It's been a tough year for brick-and-mortar retailers trying to take on the growing popularity of e-commerce. In the fourth quarter last year, e-commerce accounted for 9.5% of all retail sales in the U.S., according to the census bureau. Amazon.com (NASDAQ:AMZN) has been a huge beneficiary of the trend.
Meanwhile, brick-and-mortar retailers like Wal-Mart (NYSE:WMT) are working to catch up to Amazon. One big exception, however, is Costco (NASDAQ:COST), which would rather see customers come into its warehouse clubs. While that worked for a little while, Costco has started falling short of revenue and earnings expectations recently. In the fourth quarter, Costco fell short of analyst expectations for same-store sales growth and profit.
Costco's membership model is often seen as well protected from Amazon, but that doesn't seem to be the case any longer.
Costco isn't really fighting back on e-commerce
About a year ago, Costco CFO Richard Galanti said the only thing keeping him up at night is "everybody in the world never wanting to leave their house and only typing stuff to order and get it at the front door." While Costco has made some improvements to its online shopping platform, it's still holding back certain product features, like ordering online and picking up in the store. Galanti says it doesn't have room in its stores for in-store pickup anyway -- although Wal-Mart's Sam's Club was able to make it work.
Costco doesn't think it's losing in e-commerce. It's currently attacking the "low-hanging fruit," as Galanti put it. And that strategy is working. Online sales increased 11% to 12% last quarter. However, online sales totaled just $4.5 billion for the quarter -- 4% of total revenue.
Is a membership increase coming at the exact wrong time?
Membership fees generate the vast majority of Costco's profits as it sells its actual merchandise at razor-thin margins. But in the last few quarters, membership revenue growth has decelerated to around 5.5% from around 7%.

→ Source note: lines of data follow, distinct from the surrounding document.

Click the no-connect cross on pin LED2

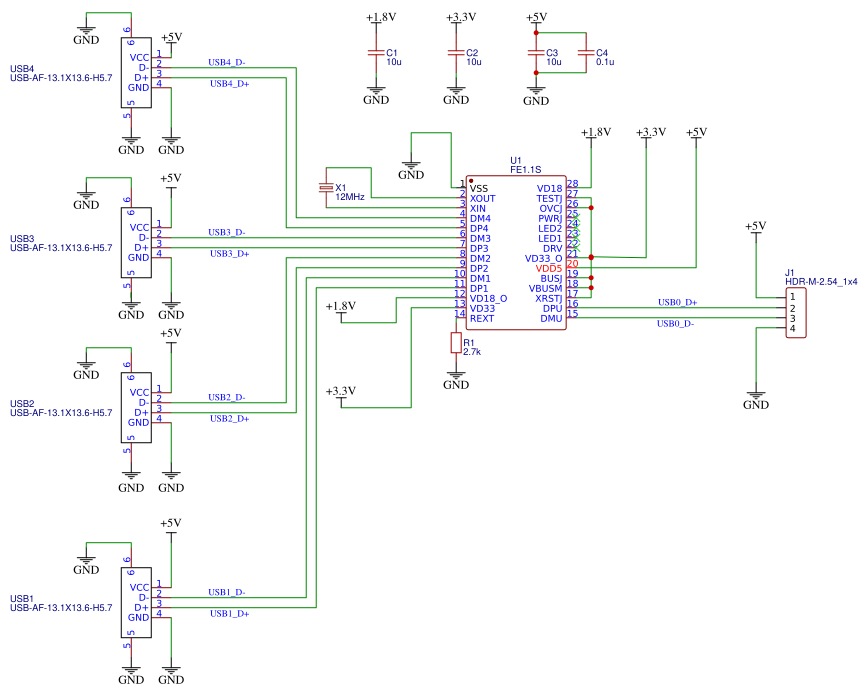pyautogui.click(x=577, y=226)
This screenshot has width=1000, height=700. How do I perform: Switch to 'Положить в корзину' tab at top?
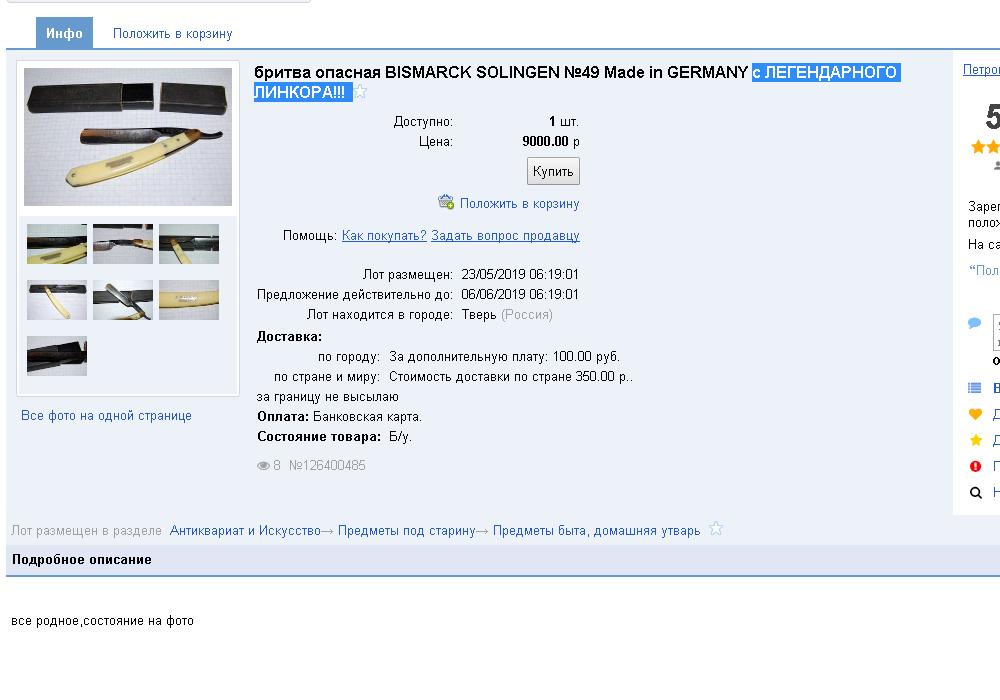pos(172,33)
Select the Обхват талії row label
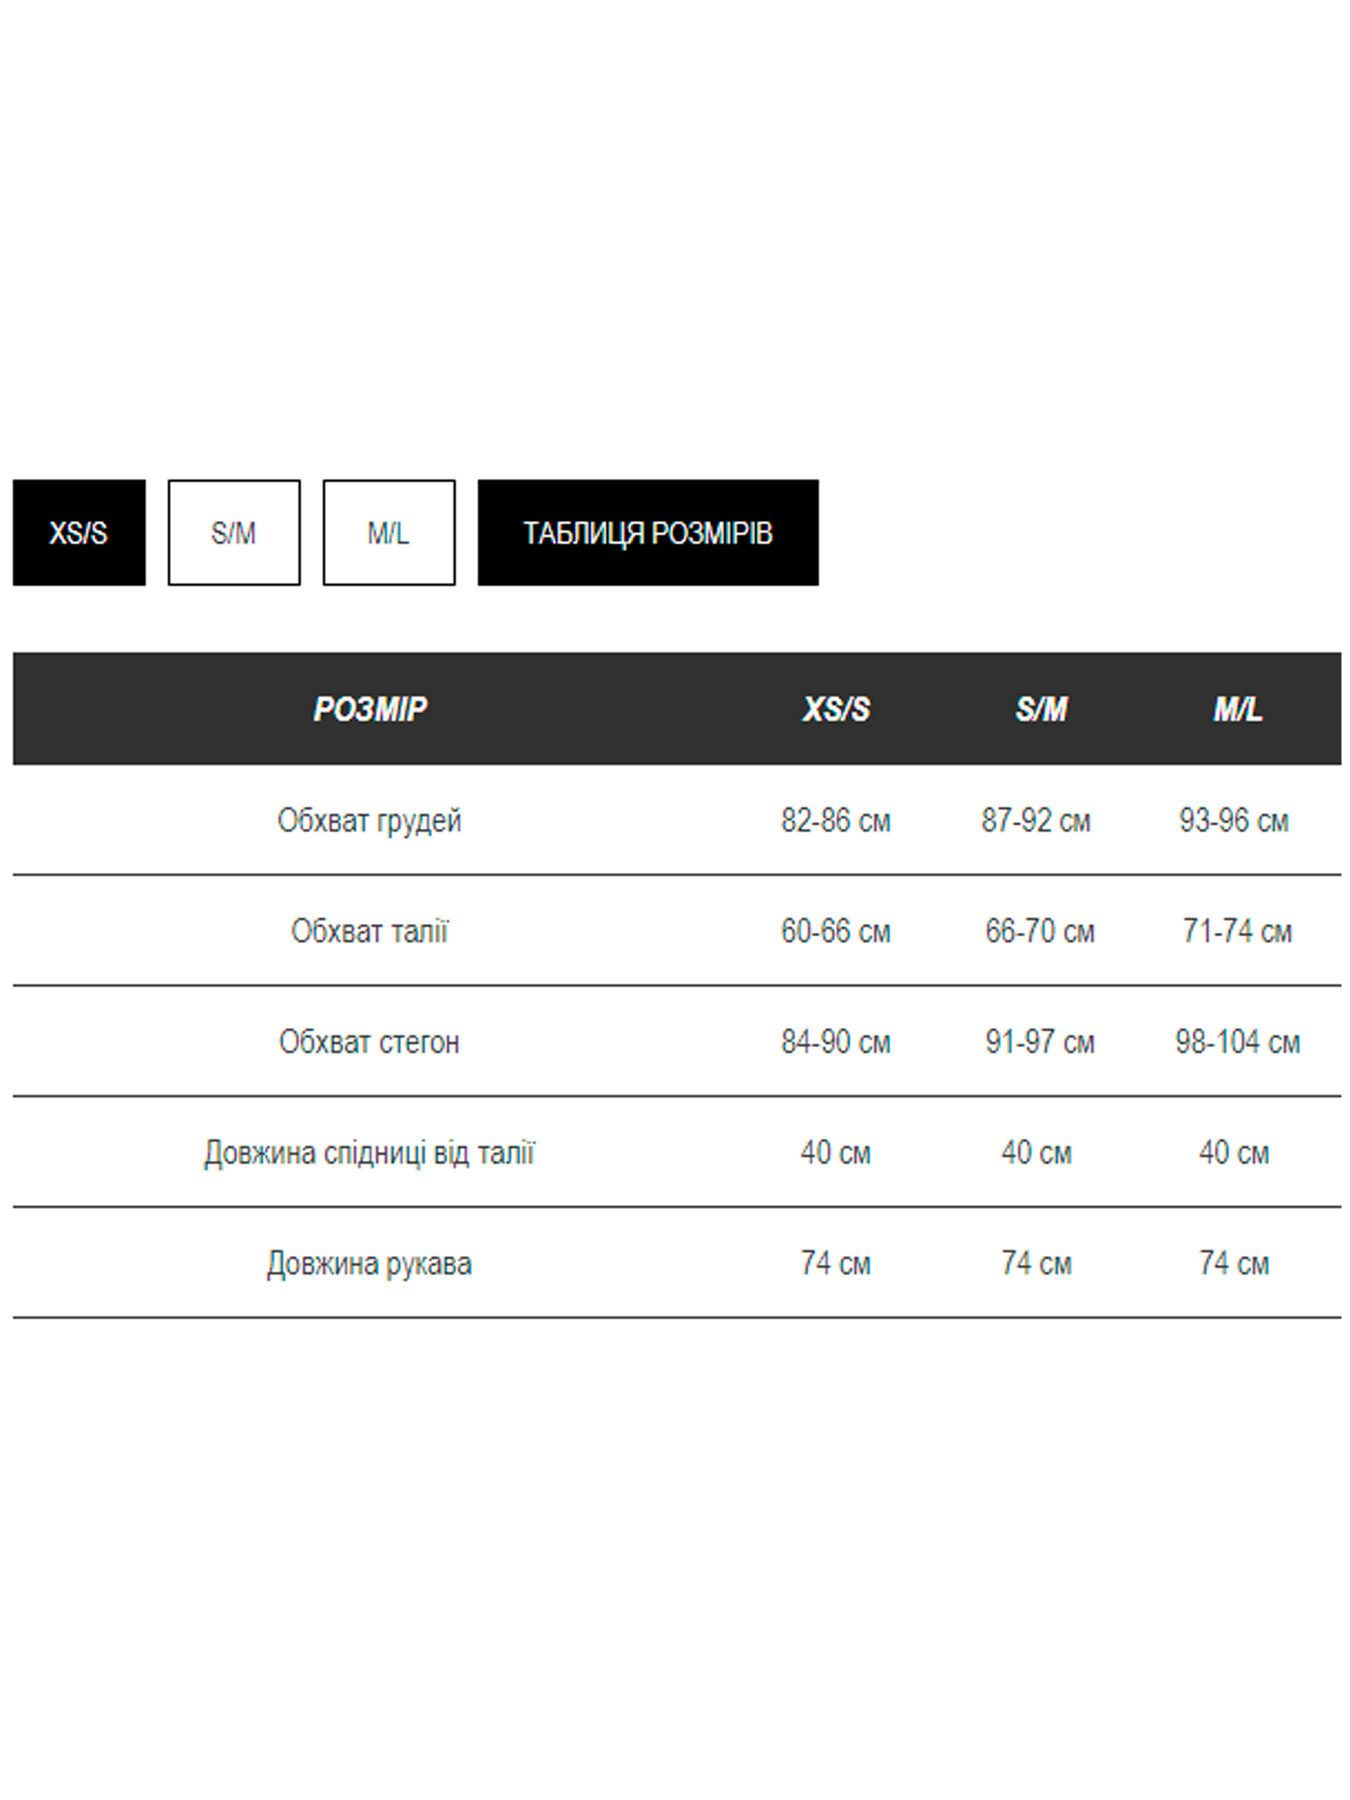1350x1800 pixels. click(370, 931)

Costco hopes to reaccelerate membership revenue growth by increasing its membership fees by 9% -- from $55 to $60 for its most popular rate. It's the company's first rate increase in five years. But as more shoppers are able to get what they need online, an increase in membership fees runs the risk of reducing gross membership additions and lowering renewal rates.
Sam's Club memberships can be had for less than Costco ($45). Additionally, Wal-Mart.com just introduced free two-day shipping on two million items available online -- no membership required. Amazon Prime membership costs just $99 for unlimited two-day shipping, and includes video and music streaming among other bonus features.
Importantly, Amazon Prime continues to prove its worth. Its video-streaming catalog is on par with premium cable networks, and its original series and films won multiple awards this past year. Its collection of Amazon-branded exclusives is expanding, as well, taking on Costco's Kirkland brand.
For consumers facing a decision between Amazon Prime and a Costco membership, Prime continues to look more attractive. Meanwhile, the price hike at Costco makes it look slightly less attractive.